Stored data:
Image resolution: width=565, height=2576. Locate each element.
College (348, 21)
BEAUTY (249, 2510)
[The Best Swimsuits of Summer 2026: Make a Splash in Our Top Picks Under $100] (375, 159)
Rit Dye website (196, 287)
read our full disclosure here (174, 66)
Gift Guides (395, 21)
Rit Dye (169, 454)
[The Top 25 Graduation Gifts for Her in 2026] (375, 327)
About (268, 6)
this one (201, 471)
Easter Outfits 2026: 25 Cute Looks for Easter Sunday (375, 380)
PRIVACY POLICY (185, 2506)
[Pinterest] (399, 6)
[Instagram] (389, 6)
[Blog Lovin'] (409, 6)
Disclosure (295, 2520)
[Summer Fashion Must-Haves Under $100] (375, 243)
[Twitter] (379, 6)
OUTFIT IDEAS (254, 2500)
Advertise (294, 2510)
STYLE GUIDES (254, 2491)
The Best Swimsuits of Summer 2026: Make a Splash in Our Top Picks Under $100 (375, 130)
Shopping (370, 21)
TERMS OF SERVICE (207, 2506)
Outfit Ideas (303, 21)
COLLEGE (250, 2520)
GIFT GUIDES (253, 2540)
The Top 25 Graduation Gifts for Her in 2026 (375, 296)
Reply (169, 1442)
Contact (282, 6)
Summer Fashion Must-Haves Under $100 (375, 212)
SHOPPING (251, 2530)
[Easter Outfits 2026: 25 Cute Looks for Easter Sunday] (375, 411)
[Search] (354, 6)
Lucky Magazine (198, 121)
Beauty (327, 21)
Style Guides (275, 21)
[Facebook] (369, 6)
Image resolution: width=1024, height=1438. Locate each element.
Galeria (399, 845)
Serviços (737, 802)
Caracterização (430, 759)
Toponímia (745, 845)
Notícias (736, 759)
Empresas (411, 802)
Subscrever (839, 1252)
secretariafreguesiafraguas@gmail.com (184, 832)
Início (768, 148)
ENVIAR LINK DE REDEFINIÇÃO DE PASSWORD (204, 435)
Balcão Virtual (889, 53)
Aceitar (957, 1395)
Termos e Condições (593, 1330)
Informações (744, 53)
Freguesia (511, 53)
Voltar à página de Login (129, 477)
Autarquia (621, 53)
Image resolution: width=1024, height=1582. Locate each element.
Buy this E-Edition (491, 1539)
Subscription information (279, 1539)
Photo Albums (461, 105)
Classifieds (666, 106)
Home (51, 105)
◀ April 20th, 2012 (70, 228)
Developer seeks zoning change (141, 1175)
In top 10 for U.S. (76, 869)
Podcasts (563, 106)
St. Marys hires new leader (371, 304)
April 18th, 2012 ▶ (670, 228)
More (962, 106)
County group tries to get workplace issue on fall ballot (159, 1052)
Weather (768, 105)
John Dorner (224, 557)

Action item: Go over the data and return every line that includes the word "Gifts".

Response box:
[The Top 25 Graduation Gifts for Her in 2026] (375, 327)
The Top 25 Graduation Gifts for Her in 2026 (375, 296)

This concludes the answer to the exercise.